They gave me the gift of skepticism, challenging me to expand my understanding continually rather than be satisfied with the illusion that I’d figured it out. “Okay, that’s a pretty good explanation. What about the opposite? What are other possibilities? How would you see this decision point in history if you were on the other side?”

We still need to master the kind of thinking that solves tame problems, focused on the solution which provides a baseline of verifiable knowledge. And we also need to make space for expanding our wicked problem thinking, an open-ended exploration that generates insight without the expectation of the solution, but of expanded understanding and collaboration. Our smart phones and tablets provide a prime target for this kind of learning, since access to the Internet can be a blessing. It can also be a curse.

Due to the Net, at the same time we can find out just about anything about anything, we are also liable to all kinds of misinformation and fabrication. The Web has presented us with our most recent wicked problem. We can focus on helping our learners in this increasingly complex world with a critical element in Wicked Learning: Skepticism.

A great exercise is to keep some buckets (any containers will do) labelled “Fact” (the sun is about 93 million miles from Earth); “opinion” (we need to assign more homework); and “possibility” (maybe we could have students ‘teach’ one class per week). Start the day with the news and have the class decide which items go in which buckets. Use the buckets whenever controversy, be it about the school dance, international news, class behavior, or an assignment, crops up.

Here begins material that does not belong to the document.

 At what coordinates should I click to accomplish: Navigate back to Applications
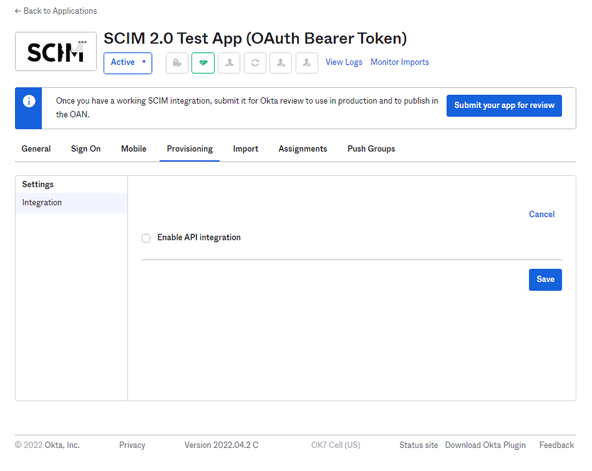pos(55,11)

This helps everyone become more discerning about the tendency to masquerade opinions as facts and to understand that we can see things differently, essential for generating options. Over time, we grow more comfortable with generative ambiguity—the tension that leads to innovative ideas by looking for answers that expand rather than limit the continued search.

We can also practice, and model, using more open questions. These are questions that invite exploration rather than focus on a single answer. We can ask, “Who can tell me when Columbus discovered America?” A nice tame problem question (it has an answer) that is useful as a framework to set the stage for a wicked learning opportunity. Then we can follow up with “What are some of the fears that must have been on the minds of the folks on the three ships that sailed in 1492?”

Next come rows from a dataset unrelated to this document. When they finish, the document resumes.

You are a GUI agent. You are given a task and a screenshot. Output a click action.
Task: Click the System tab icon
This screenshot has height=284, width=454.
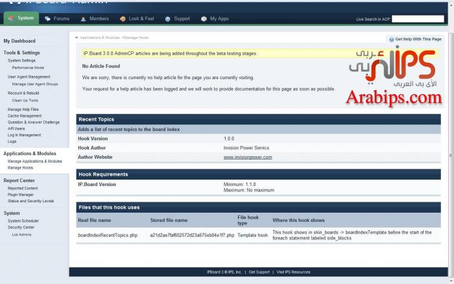(x=11, y=19)
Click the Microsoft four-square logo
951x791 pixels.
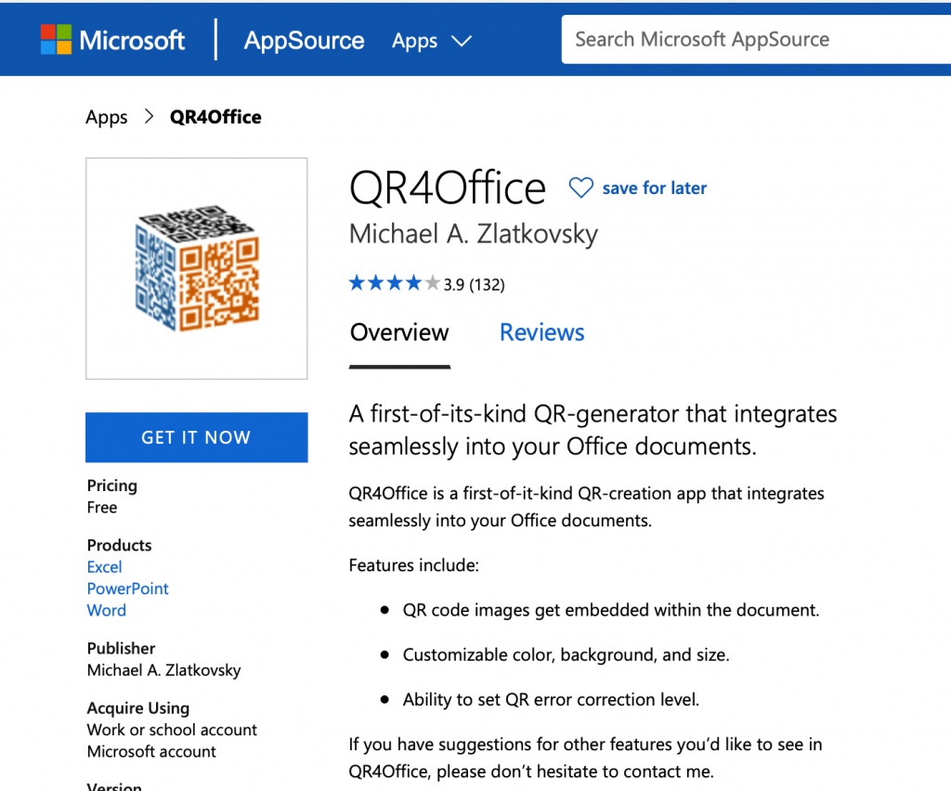click(55, 40)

The first is a tame problem question, the second a wicked problem question. The first has an answer, the second expands curiosity and frames a conversation that invites us to expand rather than contract our focus, to look for insights rather than answers.

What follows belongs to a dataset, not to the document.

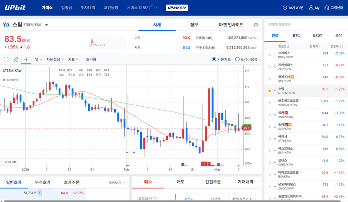
Task: Click the UPbit Biz link
Action: [x=177, y=8]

We can also spend time with our fellow learners exploring our differences without judgment. There’s more than enough information available — through both research and experience — about how we think differently, learn differently, prefer to work alone or in a group, move toward the concrete or the abstract, find comfort in the literal or the figurative, even down-to-earth preferences like tastes in food, music, and apps.

This not only builds a sense of community, it gets us acclimated to respecting, even celebrating different perspectives. When we suffer under the illusion that we should all think alike, we lack the capacity to grapple with wicked problems. The wider the universe of perspectives we can welcome to thinking and problem-solving, the better we can explore and manage solutions that address wicked problems.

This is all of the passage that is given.